As far as artistic endeavors go, this sounds heavy, ambitious even. But they’re also having fun with it. Part of what makes Broken Equipment such a special record is how evident the love and fun that went into making it is. When they set out to write it, BODEGA was tired of being lumped in with third or fourth-wave post punk bands. They believe in allegiance to artists and songs, more so than genre.
“What we want to do is trace how consciousness is changing,” Ben explains, “[but] people say to us all the time, wow your band is so boring. We get it, I’m on my phone a lot.”
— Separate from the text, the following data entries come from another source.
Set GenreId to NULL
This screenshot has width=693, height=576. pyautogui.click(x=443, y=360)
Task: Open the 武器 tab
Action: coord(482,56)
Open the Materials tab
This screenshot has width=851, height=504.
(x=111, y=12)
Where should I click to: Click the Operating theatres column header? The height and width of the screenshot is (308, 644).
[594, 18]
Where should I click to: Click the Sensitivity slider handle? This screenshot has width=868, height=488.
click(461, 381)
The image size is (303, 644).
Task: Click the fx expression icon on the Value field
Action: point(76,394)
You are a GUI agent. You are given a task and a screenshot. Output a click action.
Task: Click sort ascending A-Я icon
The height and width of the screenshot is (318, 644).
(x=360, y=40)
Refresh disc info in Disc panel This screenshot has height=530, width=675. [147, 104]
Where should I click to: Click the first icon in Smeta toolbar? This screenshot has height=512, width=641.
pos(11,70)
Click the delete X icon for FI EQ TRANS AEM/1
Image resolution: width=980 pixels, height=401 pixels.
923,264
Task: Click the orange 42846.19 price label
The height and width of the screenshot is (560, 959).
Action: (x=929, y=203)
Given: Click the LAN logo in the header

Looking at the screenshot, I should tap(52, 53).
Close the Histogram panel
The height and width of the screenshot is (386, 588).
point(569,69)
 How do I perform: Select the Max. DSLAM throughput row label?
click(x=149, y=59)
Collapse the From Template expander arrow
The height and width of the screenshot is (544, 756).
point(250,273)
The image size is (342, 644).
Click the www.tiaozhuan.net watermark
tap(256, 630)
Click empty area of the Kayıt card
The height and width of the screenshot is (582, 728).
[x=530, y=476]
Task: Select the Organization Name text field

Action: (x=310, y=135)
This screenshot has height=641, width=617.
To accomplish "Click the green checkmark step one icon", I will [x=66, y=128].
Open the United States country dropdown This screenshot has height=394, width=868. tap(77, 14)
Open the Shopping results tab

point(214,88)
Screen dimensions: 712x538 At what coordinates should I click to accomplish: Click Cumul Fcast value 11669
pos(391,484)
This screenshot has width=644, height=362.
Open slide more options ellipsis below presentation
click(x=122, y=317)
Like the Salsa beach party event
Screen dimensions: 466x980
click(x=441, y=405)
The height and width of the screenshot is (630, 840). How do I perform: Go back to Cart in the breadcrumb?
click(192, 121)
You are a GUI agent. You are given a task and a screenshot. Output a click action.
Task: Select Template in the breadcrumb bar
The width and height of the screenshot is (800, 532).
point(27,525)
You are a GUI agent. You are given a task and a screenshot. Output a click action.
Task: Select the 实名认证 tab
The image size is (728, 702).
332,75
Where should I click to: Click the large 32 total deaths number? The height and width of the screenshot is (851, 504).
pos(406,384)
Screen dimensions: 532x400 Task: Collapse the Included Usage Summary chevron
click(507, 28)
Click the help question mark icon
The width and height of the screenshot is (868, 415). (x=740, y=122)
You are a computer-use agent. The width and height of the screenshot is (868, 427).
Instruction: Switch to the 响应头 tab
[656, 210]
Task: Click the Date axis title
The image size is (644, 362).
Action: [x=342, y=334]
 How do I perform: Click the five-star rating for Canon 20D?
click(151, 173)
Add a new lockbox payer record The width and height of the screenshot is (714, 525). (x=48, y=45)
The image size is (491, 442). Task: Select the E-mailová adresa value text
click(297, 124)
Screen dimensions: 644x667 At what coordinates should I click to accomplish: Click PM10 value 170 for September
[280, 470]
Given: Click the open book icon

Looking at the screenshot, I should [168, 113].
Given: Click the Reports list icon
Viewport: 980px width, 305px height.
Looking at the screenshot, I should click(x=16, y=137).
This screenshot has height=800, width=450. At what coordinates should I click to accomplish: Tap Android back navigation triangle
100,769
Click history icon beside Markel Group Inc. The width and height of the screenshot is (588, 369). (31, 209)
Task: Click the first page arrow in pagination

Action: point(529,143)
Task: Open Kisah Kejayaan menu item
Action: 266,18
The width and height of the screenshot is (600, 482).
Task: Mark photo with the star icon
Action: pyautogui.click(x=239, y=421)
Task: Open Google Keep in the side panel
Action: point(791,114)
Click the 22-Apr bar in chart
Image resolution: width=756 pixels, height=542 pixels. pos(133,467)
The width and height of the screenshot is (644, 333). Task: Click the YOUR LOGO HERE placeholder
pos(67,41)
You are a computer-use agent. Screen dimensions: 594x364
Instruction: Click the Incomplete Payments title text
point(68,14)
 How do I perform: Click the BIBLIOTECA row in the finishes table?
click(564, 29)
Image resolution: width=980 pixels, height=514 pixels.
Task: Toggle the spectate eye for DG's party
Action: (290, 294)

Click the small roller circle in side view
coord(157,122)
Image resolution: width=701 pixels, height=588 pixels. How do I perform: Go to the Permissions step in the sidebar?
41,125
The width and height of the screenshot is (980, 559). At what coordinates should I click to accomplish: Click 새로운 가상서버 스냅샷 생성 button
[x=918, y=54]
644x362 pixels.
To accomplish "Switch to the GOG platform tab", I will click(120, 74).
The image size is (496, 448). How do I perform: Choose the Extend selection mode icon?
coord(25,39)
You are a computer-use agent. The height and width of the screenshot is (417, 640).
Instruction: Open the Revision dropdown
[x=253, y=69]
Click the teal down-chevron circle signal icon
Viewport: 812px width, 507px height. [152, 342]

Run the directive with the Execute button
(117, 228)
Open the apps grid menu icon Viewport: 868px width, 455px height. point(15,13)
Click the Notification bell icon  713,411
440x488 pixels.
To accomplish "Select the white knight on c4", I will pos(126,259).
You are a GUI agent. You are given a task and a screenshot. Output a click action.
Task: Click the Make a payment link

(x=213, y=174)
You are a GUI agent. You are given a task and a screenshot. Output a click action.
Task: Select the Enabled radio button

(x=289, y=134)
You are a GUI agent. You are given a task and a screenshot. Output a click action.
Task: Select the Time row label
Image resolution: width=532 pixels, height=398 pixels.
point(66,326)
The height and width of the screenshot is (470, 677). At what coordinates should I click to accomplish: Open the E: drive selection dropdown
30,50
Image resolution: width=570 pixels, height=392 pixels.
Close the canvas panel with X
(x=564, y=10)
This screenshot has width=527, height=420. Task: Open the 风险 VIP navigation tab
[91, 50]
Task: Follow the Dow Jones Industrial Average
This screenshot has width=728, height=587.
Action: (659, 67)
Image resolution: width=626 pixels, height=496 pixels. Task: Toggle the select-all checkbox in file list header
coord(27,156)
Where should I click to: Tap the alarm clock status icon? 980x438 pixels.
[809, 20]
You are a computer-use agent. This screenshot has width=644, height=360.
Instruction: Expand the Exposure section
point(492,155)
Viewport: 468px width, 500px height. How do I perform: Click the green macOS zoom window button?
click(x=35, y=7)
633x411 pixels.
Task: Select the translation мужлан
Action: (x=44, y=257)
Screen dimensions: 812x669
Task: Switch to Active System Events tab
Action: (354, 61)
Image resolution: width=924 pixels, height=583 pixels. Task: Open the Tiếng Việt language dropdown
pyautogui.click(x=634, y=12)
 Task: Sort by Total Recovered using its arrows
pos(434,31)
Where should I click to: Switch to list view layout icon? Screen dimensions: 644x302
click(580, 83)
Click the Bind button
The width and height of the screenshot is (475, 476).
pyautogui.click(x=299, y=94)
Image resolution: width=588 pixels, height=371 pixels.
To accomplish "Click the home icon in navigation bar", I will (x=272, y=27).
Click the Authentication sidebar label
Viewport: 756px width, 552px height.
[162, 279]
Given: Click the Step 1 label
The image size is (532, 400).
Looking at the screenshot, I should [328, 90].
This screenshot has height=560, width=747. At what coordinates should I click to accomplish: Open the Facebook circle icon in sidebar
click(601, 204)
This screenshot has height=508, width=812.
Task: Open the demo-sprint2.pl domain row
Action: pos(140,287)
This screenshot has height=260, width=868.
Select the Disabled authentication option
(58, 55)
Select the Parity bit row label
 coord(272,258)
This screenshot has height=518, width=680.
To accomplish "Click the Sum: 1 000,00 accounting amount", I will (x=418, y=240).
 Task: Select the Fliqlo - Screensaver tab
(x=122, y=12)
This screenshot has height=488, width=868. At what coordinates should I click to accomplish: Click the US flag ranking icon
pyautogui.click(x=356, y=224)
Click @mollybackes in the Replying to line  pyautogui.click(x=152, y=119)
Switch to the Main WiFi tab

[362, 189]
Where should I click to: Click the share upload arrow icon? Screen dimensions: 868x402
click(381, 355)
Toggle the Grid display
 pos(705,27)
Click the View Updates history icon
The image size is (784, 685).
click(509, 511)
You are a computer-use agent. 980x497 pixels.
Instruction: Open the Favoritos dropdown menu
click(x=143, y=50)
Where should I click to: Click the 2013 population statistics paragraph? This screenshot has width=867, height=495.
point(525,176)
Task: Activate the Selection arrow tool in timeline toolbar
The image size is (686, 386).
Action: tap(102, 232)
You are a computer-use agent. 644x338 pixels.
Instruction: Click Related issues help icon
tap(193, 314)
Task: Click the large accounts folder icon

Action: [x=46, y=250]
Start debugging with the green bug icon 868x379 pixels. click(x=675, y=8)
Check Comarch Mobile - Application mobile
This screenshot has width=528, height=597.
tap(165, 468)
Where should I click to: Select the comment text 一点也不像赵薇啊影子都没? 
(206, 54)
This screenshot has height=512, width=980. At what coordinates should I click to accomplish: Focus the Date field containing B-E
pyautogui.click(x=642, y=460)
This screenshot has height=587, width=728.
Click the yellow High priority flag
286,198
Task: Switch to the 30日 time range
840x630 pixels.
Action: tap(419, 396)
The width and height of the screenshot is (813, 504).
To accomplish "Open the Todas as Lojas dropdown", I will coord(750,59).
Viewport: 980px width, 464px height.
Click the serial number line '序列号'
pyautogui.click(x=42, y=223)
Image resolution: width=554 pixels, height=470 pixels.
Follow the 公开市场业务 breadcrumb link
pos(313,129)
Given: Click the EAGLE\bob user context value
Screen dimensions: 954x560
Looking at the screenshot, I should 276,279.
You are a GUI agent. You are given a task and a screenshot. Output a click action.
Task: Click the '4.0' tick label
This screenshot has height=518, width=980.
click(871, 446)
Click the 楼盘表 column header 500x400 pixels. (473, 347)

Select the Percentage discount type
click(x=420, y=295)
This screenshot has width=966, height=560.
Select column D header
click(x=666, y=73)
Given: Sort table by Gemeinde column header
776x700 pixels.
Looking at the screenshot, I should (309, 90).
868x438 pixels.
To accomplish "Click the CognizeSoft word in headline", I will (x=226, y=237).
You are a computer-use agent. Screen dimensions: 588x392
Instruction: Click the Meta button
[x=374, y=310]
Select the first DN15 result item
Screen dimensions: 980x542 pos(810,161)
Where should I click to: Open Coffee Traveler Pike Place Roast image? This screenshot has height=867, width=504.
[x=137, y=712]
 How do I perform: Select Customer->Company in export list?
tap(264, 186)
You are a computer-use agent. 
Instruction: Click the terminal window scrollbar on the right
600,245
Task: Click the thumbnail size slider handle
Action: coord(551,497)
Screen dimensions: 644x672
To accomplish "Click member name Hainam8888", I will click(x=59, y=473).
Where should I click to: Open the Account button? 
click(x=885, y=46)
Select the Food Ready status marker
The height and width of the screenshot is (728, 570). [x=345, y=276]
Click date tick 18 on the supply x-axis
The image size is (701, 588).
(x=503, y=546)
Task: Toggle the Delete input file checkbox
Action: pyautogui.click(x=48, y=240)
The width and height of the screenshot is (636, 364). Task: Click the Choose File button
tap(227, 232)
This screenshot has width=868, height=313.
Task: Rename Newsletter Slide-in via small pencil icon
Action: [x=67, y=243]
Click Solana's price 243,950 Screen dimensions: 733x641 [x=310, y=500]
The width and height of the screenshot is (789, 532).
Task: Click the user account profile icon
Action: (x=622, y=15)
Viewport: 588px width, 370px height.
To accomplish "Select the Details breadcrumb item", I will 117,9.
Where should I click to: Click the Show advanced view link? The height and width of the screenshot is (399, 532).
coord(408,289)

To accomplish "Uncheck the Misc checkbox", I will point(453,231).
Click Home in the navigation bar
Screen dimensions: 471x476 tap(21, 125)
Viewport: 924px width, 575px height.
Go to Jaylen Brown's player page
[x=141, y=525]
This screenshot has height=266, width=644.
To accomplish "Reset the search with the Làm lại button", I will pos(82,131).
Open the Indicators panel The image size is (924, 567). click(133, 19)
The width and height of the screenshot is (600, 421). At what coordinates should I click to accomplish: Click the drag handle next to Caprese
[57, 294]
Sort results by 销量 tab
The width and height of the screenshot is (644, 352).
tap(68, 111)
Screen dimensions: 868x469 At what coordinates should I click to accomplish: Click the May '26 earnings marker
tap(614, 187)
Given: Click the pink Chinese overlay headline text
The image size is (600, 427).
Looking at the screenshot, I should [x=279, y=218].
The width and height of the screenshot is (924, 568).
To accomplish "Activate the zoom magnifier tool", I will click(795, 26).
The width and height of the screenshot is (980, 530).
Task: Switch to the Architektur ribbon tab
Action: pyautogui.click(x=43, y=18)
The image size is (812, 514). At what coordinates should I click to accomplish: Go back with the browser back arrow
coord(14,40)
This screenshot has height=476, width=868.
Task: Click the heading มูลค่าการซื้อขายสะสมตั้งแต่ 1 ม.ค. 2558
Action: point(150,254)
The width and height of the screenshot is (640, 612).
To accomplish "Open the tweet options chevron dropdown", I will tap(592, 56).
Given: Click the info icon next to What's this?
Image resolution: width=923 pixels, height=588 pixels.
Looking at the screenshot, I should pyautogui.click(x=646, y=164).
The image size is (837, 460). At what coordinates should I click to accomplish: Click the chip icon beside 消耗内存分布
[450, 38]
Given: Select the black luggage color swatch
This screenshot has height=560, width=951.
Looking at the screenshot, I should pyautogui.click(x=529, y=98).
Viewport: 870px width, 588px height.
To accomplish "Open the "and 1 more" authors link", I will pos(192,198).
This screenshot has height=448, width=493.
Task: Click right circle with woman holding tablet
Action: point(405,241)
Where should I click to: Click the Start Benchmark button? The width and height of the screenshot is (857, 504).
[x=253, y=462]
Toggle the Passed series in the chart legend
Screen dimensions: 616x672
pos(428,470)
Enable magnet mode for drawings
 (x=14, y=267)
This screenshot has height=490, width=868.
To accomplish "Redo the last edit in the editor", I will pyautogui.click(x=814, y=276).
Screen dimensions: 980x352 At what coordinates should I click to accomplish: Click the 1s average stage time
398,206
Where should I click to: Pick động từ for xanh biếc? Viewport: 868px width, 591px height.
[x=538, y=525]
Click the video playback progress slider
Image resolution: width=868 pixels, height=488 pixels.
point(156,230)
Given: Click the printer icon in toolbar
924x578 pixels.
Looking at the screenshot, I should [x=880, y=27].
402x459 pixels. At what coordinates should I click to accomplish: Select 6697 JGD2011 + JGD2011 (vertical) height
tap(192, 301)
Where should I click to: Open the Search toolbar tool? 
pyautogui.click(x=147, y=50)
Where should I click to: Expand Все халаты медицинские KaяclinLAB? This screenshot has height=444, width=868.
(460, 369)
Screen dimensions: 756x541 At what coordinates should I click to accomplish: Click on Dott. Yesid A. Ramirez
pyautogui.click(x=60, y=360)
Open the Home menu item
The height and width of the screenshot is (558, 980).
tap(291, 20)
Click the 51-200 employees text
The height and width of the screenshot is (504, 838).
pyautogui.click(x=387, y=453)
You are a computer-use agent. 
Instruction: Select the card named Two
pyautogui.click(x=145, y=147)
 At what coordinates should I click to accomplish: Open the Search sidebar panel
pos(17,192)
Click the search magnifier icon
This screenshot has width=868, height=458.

In this sense, you might even note the influence of Martin McLuhan here; on Broken Equipment, the media is the message. BODEGA is all about how the constant bombardment of outside influences shapes us in this over-inundated media landscape, and the ways art, music and media have shaped the band are overwhelming on this album. The influences are all over the chart here – you can of course see hints of other contemporary punk outfits like B Boys, and Ben’s vocals are at times reminiscent of Show Me the Body’s frontman Julian Cashwann Pratt, namely on tracks like “Thrown” and “Doers.”
Which makes sense, given that they infused their sound with a lot of ’90s hip hop sensibilities; artists like Run DMC and Eric B. & Rakim come to mind as you make your way through the record. Gasps of pop and classic rock puncture the noise as well; Nikki says she jokingly refers to album single “Statuette on the Console” as their “Sheryl Crow Ramones song.”
With this, the message comes through as genuine, and never preachy. On opening track “Thrown,” Nikki shouts “Watch the thrown,” a warning as it were, to be on guard for all images and content the world will throw at you today. Ben jumps in to list the many ways he’s “thrown” by the world around him, “big rock ads” and “the itch on my back.”
We’re never free, and neither is BODEGA. But the band practices radical acceptance on Broken Equipment, allowing the many factors that influence them to seep together into something greater than its parts. There’s very little any of us can do on our own to stop the progress of technology as it snowballs more and more insidiously into our lives, for better or for worse. The best you can do is be conscious of it, and with that, maybe even have a little fun with it.